When the Fed moves, the entire interest-rate complex moves with it.
The FOMC and meeting cadence
Fed funds rate decisions are made by the Federal Open Market Committee (FOMC), which meets eight times per year (roughly every six weeks). Each meeting:
- The FOMC reviews economic conditions, inflation, employment, and financial markets.
- Members vote on whether to change the target range.
- The decision is announced at 2 PM ET on the second day of the meeting.
- The Fed Chair holds a press conference at 2:30 PM, providing context and forward guidance.
- Markets often move significantly on the announcement and press conference.
Between meetings, "Fed watchers" parse every speech, interview, and economic data release for clues about future moves. The CME FedWatch tool aggregates fed funds futures into market-implied probabilities of future rate changes.
How rate changes propagate
When the Fed cuts rates:
- Borrowing becomes cheaper across the economy.
- Asset prices typically rise (equities, bonds gain value).
- Currency typically weakens (capital flows out seeking higher yields elsewhere).
- Banks earn lower margins on deposits but pass through the lower rates to borrowers.
When the Fed hikes:
- Borrowing becomes more expensive.
- Asset prices often fall (the discount rate on future cash flows rises).
- Currency typically strengthens.
- Bank margins can expand if deposit rates lag loan-rate adjustments.

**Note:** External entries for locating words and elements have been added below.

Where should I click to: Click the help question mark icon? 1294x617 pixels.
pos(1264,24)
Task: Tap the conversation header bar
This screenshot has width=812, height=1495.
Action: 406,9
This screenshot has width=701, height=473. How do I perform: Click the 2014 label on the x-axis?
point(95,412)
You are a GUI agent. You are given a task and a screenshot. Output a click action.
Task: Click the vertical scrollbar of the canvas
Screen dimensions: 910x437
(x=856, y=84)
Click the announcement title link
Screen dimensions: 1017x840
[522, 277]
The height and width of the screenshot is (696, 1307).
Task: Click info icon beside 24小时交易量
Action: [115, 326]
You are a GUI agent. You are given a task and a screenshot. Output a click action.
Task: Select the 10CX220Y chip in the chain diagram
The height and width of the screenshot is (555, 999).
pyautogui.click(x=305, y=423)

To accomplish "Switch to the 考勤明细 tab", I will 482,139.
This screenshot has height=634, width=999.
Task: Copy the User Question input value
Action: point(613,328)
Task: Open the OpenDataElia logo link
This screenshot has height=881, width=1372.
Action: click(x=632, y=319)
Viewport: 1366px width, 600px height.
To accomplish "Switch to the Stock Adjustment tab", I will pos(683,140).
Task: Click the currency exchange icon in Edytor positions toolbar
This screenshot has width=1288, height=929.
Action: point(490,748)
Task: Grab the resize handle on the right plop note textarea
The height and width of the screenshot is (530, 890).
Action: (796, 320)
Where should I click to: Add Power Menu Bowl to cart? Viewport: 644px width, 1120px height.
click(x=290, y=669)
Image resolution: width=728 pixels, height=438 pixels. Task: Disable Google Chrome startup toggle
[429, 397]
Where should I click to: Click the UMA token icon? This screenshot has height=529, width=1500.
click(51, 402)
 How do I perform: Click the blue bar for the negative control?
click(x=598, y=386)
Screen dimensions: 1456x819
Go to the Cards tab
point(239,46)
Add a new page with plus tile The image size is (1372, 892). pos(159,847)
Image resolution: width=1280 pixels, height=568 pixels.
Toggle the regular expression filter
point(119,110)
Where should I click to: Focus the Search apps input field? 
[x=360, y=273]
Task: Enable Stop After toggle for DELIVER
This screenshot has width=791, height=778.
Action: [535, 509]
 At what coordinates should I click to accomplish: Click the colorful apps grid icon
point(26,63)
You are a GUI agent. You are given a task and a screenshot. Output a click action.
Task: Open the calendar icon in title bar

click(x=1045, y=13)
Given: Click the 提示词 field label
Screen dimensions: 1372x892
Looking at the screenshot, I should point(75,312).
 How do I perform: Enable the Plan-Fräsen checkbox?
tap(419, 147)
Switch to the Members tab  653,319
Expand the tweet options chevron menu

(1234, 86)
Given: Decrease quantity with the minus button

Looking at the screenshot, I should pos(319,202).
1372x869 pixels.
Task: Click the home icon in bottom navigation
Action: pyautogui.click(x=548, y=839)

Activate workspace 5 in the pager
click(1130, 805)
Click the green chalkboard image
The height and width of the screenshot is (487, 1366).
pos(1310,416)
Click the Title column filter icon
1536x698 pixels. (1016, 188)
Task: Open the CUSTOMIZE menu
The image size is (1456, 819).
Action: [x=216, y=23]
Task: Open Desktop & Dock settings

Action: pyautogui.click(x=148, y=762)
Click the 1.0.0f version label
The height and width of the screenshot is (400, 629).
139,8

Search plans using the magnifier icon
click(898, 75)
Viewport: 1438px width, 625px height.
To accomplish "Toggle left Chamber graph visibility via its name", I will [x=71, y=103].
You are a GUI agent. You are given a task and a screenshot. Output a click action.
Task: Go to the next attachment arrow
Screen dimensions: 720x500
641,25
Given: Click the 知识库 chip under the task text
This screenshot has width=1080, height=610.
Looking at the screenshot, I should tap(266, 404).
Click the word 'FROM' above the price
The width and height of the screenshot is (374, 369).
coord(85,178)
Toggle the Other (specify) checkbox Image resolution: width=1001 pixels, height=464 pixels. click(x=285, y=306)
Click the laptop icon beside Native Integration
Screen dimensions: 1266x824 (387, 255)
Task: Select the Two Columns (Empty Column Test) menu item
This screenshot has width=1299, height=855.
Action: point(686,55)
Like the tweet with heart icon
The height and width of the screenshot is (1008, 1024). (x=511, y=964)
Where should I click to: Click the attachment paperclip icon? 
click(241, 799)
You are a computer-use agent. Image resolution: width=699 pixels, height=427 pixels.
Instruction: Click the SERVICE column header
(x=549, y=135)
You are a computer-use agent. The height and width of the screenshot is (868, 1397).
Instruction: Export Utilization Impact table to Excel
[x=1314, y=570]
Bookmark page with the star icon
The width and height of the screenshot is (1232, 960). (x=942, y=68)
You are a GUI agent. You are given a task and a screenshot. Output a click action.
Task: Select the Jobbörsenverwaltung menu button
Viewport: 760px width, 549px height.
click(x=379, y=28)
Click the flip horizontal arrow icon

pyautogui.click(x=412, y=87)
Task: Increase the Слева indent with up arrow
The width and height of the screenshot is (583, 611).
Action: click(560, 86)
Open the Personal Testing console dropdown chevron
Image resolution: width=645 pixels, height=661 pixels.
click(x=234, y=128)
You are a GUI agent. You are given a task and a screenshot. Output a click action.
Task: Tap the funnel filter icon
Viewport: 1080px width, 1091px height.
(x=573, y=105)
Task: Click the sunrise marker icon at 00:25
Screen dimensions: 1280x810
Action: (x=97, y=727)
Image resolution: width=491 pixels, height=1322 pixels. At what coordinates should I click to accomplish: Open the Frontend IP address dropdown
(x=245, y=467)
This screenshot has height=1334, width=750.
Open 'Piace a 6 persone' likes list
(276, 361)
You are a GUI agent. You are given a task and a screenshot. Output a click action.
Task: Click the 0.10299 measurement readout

The 2022 hiking cycle was unusually fast (425 bps in 9 months) and produced one of the worst fixed-income years in history alongside meaningful drawdowns in equities and crypto.
Rate cycles in recent decades
Major periods worth knowing:
- Volcker era (1979-1982) — Fed funds peaked at over 19% to break 1970s inflation. Caused severe recession; ended the inflationary regime.
- Greenspan era (1987-2006) — generally accommodative; rates fell through the 2001 recession to 1%.
- 2007-2008 — emergency cuts during the financial crisis; rates dropped from 5.25% to near zero in 18 months.
- 2008-2015 — zero-rate era. Fed funds at 0-0.25%; QE expanded the Fed's balance sheet to unprecedented levels.
- 2015-2019 — gradual hiking cycle to 2.25-2.50%.
- 2020 — emergency cuts to zero during COVID.
- 2022-2023 — fastest hiking cycle in decades; rates went from 0-0.25% to 5.25-5.50%.
- 2024 — Fed began cutting amid moderating inflation; cycle is ongoing.
What individual investors should care about
For most personal financial planning:
- Don't try to predict the Fed. Even economists and rates strategists get this wrong consistently.
- Recognize the regime. Whether rates are rising or falling affects which assets perform; aligning portfolio with the regime matters more than predicting individual moves.
- Rate cycles matter for big decisions. Mortgage timing, refinancing, CD ladders, and bond-fund duration choices all interact with rate expectations.
- Don't panic on individual moves. A 25 bp move rarely warrants major portfolio changes. Cumulative regime shifts (the entire 2022 hiking cycle) sometimes do.
The fed funds rate is the most-watched single number in financial markets because it touches everything. Understanding what it is and how it propagates is foundational to financial literacy.